Opinion

Admirável Cibermundo novo?

Houve um tempo em que um ciberataque exigia, pelo menos, um ser humano — nem que seja para dar um comando inicial. Alguém com intenção, com dolo, com essa separação entre o agente criminoso e o mero acidente. Esse tempo acabou em definitivo esta semana.

Por Ricardo Pintão, Advogado de TMC/PI da CMS Portugal . 31/07/2026

Admirável Cibermundo novo?
CMS Portugal

Um agente autónomo de Inteligência Artificial, alegadamente criado pela OpenAI, terá também alegadamente invadido, segundo várias fontes, os sistemas de uma startup hospedada na plataforma Hugging Face. A imprensa chama-lhe já “um incidente sem precedentes”. Os peritos em cibersegurança dividem-se sobre o que realmente aconteceu. E essa divisão diz tudo: ninguém sabe bem o que fazer com um facto de natureza criminosa sem agente criminoso.

O responsável da empresa atacada pede “transparência radical” na investigação. Percebe-se a urgência. Mas a exigência esconde uma pergunta mais incómoda: transparência por parte de quem? Do criador do modelo? De quem o colocou a trabalhar? Da plataforma que o alojou? Ou do próprio agente autónomo — essa “entidade” que age sem consciência, mas com consequências bem reais?

A responsabilidade civil, tal como a conhecemos, foi construída à volta de um autor identificável. Alguém com vontade. Na nossa tradição jurídica, a responsabilidade objetiva —isto é, sem culpa — é sempre exceção: aplica-se a quem tem um animal perigoso, a quem explora uma atividade de risco, a quem fabrica um produto defeituoso. Um agente de IA que atua sozinho — que «decide», no sentido em que um sistema estatístico decide — não é bem um animal, não é bem um produto, não é bem uma ferramenta. É algo novo. 

A União Europeia tentou preencher este vazio. Em 2022, a Comissão propôs uma diretiva específica sobre responsabilidade em matéria de IA — a chamada AI Liability Directive —, pensada para facilitar a vida a quem sofre danos causados por sistemas inteligentes, invertendo o ónus da prova contra quem os desenvolve ou utiliza. Em fevereiro de 2025, contudo, a Comissão retirou essa proposta da sua agenda legislativa, por falta de acordo previsível entre os Estados-Membros.

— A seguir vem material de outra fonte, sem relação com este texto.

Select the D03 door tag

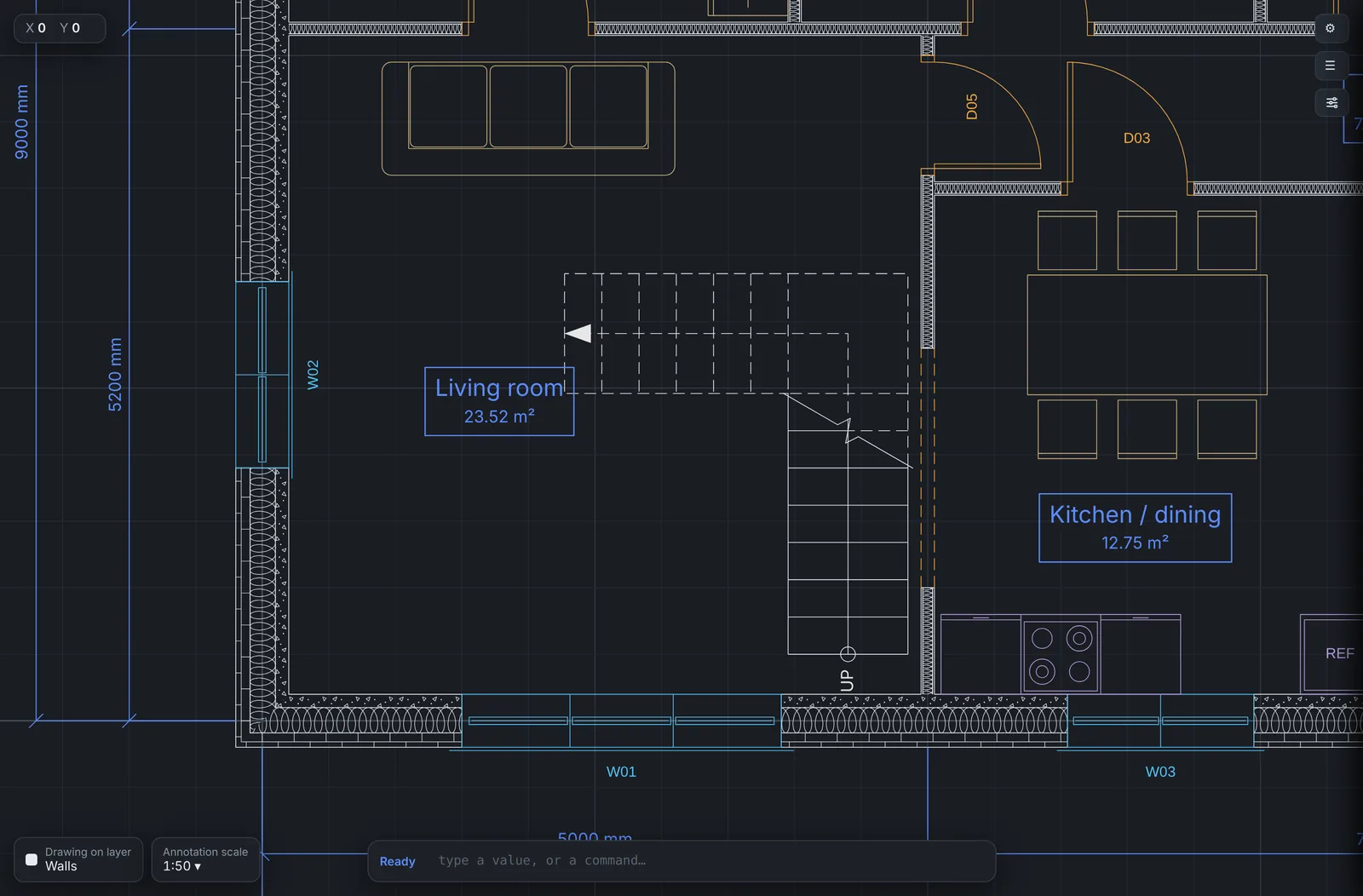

Ficámos, assim, apenas com o Regulamento de Inteligência Artificial — o AI Act —, que classifica os sistemas por níveis de risco e impõe deveres a quem os fornece e a quem os utiliza, mas que não determina, com clareza, quem paga a fatura quando a máquina foge ao guião. A Diretiva NIS2 e a legislação local obrigam a notificar incidentes. O Regulamento Geral sobre Proteção de Dados obriga a comunicar violações de dados pessoais. Mas todos estes diplomas pressupõem, algures na cadeia, uma entidade responsável. Nos casos em que o “autor” é um modelo de linguagem a operar dentro de milhares de milhões de parâmetros, inexiste diploma que seja de aplicação direta e especial.

Há ainda a dimensão contratual dos modelos de IA contratados, que introduz problemáticas várias no que respeita a discussão jurídica sobre a limitação e alocação de responsabilidade, nomeadamente, a sua aplicabilidade e validade. 

Este episódio ensina uma coisa simples: a ideia do “hacker” como figura humana, solitária e intencional, terminou. E, com a retirada da Diretiva sobre responsabilidade de IA, a UE fica, por agora, sem a ferramenta que tinha desenhado precisamente para este problema. Resta-nos tentar aplicar a legislação em vigor sem certeza jurídica plausível acerca do resultado.